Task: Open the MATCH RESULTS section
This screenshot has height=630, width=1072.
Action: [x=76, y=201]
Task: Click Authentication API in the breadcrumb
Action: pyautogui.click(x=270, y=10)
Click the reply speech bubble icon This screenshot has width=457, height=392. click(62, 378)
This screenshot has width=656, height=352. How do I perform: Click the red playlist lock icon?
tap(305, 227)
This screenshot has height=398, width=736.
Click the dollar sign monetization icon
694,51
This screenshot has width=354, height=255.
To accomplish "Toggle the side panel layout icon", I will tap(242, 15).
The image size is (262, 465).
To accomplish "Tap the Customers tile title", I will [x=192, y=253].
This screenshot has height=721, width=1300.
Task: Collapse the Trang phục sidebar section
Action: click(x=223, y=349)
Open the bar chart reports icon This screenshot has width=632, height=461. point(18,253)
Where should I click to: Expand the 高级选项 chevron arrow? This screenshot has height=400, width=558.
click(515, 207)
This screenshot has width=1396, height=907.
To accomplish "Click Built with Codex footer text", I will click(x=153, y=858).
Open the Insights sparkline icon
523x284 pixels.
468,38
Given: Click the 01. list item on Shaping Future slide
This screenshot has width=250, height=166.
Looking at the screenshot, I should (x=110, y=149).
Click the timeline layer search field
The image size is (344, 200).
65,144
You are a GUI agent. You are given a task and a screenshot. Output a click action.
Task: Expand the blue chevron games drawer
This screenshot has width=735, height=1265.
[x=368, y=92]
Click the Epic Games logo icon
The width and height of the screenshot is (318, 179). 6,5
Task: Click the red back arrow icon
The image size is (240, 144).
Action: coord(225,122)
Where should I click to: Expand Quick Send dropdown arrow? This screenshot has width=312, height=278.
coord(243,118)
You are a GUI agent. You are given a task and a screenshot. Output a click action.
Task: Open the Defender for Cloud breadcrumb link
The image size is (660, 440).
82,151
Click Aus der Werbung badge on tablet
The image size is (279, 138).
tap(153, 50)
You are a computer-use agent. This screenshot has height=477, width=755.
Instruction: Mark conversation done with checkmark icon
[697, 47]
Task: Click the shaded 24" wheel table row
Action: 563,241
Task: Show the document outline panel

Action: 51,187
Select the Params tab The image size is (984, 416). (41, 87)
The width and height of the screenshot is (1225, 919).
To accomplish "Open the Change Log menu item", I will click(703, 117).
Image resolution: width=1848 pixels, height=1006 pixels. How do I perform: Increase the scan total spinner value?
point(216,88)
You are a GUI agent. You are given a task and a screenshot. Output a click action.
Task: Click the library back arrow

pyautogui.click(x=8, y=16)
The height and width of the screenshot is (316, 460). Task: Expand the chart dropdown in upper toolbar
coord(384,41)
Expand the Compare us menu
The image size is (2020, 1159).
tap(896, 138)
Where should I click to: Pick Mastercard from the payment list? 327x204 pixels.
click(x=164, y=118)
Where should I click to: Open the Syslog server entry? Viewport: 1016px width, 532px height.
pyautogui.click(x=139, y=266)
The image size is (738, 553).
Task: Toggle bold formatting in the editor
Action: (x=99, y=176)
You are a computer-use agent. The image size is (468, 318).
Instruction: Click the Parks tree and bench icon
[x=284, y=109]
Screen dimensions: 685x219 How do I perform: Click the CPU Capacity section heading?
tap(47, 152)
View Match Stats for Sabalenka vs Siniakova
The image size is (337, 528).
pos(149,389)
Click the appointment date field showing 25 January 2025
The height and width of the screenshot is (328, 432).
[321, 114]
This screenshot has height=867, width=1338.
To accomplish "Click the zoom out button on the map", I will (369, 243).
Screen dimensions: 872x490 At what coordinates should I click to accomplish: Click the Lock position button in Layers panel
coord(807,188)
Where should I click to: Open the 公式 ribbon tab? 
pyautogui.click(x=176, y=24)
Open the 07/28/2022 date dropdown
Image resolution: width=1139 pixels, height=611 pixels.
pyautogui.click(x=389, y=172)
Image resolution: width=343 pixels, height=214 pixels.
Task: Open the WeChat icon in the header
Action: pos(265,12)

┄┄┄┄┄┄

● Task description
Everything above from the line containing "The image size is (344, 200)." down to the line containing "The width and height of the screenshot is (1225, 919)." is to be transcribed exactly, with both of those lines included and nothing else added.

● Problem solution
The image size is (344, 200).
65,144
You are a GUI agent. You are given a task and a screenshot. Output a click action.
Task: Expand the blue chevron games drawer
This screenshot has width=735, height=1265.
[x=368, y=92]
Click the Epic Games logo icon
The width and height of the screenshot is (318, 179). 6,5
Task: Click the red back arrow icon
The image size is (240, 144).
Action: coord(225,122)
Where should I click to: Expand Quick Send dropdown arrow? This screenshot has width=312, height=278.
coord(243,118)
You are a GUI agent. You are given a task and a screenshot. Output a click action.
Task: Open the Defender for Cloud breadcrumb link
The image size is (660, 440).
82,151
Click Aus der Werbung badge on tablet
The image size is (279, 138).
tap(153, 50)
You are a computer-use agent. This screenshot has height=477, width=755.
Instruction: Mark conversation done with checkmark icon
[697, 47]
Task: Click the shaded 24" wheel table row
Action: 563,241
Task: Show the document outline panel

Action: 51,187
Select the Params tab The image size is (984, 416). (41, 87)
The width and height of the screenshot is (1225, 919).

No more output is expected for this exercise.